One piece of good news, is that the soil temperatures are very favorable for good planting conditions, once the fields dry out adequately for corn and soybean planting. Most growers will move immediately into soybean planting, once corn planting is completed. The warmer soil temperatures, along with adequate top soil moisture, should provide some good conditions for rapid seed germination and early growth of the newly planted corn and soybeans. Research shows that 50 percent corn emergence will occur in about 20 days at an average soil temperature of 50 degrees Fahrenheit, which is reduced to only 10 days or less at an average soil temperature above 60 degrees F.

Agronomists are advising growers to stick with planting full-season corn hybrids for another couple of weeks in Southern Minnesota, probably until last week of May, before moving to earlier corn hybrids, or switching major acreage to soybeans. Research from the University of Minnesota has shown that corn planted on May 25 in Southern Minnesota averaged over 90 percent of the yield of corn that was planted from April 25 to May 10 in the same year. Corn yield potential begins to decline quite rapidly for corn planted after June 1. The “planting window” for soybeans is significantly wider than it is for corn. In Southern Minnesota, full-season varieties of soybeans can be planted until late May or early June, with only minimal reductions in yield potential.

In 2017, only 35 percent of the corn in Minnesota was planted on May 7; however that total jumped to 84 percent by May 14, including nearly all of the corn in Southern Minnesota. The rest of the 2017 growing season featured favorable growing conditions in the next several months, along with a later than normal killing frost in most areas. The result was a record statewide corn yield of 194 bushels per acre in 2017. In 2015, Minnesota had 83 percent of the corn planted on May 3, resulting in a record yield of 188 bushels per acre, which was followed with 89 percent of the corn planted by May 8 in 2016, again resulting in another record statewide corn yield of 193 bushels per acre.

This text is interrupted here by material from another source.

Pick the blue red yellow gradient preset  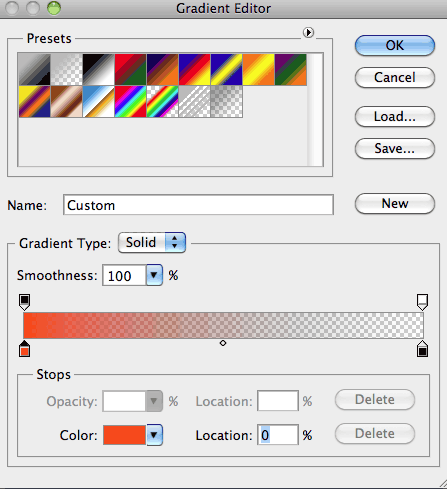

The last time that the State of Minnesota faced significant planting delays was in 2014. Only 31 percent of the State’s corn was planted on May 11, and 51 percent on May 18. It took until May 25 to reach 81 percent of the corn planted, and June 1 to exceed 90 percent planted. The result was a statewide average corn yield of only 156 bushels per acre in 2014. It’s far too early to predict dire consequences for the 2018 corn yields; however, as corn planting continues to be delayed, the room for error in weather conditions during the rest of the growing season will get much narrower.

Weather conditions in the next ten days to two weeks will determine how serious the corn and soybean planting delays in many areas of Southern Minnesota become. Further delays in Spring planting could have a major economic impact on farm operators in that region, especially with continued lower crop prices and very tight crop production profit margins in 2018.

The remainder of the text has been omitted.